— begin —

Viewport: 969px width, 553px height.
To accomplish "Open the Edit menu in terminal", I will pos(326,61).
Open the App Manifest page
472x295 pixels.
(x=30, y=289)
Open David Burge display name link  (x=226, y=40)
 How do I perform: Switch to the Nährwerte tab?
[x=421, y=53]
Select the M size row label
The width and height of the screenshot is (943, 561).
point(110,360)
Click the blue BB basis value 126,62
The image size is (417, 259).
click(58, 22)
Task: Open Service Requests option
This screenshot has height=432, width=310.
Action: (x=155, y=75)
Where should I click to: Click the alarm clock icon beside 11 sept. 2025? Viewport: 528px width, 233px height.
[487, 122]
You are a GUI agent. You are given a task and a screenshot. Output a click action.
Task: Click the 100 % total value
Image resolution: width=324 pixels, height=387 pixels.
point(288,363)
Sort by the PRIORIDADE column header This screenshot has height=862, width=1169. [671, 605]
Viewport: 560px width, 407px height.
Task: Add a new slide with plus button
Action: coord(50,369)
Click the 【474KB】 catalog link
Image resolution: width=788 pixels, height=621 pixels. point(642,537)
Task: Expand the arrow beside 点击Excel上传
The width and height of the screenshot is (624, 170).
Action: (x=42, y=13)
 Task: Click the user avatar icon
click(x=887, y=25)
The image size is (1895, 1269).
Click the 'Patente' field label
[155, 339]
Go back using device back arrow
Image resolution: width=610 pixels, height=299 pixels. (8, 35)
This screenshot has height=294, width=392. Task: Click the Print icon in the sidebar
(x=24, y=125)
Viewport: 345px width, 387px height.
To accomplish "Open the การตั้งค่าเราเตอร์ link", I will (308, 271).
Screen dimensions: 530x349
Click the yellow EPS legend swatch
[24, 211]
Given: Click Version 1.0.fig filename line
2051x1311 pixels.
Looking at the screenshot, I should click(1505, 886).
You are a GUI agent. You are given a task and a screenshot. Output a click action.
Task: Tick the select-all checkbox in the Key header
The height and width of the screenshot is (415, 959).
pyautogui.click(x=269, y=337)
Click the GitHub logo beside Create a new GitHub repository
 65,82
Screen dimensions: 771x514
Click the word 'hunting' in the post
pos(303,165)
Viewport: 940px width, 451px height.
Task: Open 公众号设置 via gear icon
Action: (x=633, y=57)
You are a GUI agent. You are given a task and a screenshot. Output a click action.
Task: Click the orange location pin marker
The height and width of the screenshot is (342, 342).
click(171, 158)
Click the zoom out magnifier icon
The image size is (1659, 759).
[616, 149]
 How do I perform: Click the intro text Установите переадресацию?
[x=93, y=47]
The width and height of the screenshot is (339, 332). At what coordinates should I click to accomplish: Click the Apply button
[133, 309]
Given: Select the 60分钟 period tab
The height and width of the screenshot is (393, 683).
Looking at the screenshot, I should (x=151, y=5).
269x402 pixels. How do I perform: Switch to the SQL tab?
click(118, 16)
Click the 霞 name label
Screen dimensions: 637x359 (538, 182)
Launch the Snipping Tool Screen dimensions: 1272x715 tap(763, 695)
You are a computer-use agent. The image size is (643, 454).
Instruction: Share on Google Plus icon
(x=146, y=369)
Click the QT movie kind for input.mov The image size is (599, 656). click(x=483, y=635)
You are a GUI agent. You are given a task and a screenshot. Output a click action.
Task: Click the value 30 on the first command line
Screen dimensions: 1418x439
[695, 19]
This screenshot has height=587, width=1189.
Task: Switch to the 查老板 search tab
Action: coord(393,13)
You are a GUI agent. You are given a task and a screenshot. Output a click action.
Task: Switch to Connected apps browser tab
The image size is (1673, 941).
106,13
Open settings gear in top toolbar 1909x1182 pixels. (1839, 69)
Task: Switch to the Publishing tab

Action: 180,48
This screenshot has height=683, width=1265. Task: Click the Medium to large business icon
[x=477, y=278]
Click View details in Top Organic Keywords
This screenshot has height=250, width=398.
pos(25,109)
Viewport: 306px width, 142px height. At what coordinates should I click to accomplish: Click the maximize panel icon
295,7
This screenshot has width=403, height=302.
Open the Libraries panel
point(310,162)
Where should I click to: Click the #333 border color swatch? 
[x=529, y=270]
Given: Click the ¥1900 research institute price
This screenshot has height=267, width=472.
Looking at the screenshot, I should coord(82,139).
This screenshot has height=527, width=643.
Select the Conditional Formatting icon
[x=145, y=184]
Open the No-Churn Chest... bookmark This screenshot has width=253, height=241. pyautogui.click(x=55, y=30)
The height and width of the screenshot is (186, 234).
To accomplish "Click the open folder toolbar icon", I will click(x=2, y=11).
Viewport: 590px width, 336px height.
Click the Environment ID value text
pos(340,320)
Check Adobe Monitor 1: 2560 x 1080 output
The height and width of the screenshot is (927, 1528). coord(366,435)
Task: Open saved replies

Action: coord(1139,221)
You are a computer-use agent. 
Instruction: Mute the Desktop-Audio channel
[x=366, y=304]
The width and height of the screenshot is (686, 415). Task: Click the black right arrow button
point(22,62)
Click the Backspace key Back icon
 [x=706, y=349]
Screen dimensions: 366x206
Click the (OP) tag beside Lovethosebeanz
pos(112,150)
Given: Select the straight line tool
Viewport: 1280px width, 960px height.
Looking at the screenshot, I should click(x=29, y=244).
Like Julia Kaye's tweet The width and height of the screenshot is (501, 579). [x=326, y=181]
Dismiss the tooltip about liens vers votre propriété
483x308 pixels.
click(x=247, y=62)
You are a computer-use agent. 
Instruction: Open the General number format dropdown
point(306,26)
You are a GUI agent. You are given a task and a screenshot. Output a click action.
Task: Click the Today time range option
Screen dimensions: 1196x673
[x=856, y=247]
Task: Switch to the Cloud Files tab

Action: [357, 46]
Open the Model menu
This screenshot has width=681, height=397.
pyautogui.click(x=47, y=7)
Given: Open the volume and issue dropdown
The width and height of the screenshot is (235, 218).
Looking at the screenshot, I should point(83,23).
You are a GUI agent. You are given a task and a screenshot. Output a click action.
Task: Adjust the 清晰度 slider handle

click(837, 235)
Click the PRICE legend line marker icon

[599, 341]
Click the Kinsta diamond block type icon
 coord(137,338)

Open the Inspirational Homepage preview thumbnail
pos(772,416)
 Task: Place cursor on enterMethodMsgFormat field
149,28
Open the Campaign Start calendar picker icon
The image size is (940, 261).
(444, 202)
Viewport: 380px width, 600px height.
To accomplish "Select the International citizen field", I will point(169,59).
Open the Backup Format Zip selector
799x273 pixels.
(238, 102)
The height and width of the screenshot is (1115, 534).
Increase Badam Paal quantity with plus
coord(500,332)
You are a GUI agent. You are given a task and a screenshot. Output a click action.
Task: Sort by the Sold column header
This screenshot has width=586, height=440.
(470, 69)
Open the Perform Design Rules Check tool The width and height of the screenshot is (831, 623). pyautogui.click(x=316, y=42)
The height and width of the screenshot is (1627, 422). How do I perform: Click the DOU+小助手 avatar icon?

— end —

» Required work: Copy out the data above line for line, starting at the line that contains "The image size is (1895, 1269)." and ending after the line that contains "Looking at the screenshot, I should click(1505, 886).".

» The completed task:
The image size is (1895, 1269).
Click the 'Patente' field label
[155, 339]
Go back using device back arrow
Image resolution: width=610 pixels, height=299 pixels. (8, 35)
This screenshot has height=294, width=392. Task: Click the Print icon in the sidebar
(x=24, y=125)
Viewport: 345px width, 387px height.
To accomplish "Open the การตั้งค่าเราเตอร์ link", I will (308, 271).
Screen dimensions: 530x349
Click the yellow EPS legend swatch
[24, 211]
Given: Click Version 1.0.fig filename line
2051x1311 pixels.
Looking at the screenshot, I should click(1505, 886).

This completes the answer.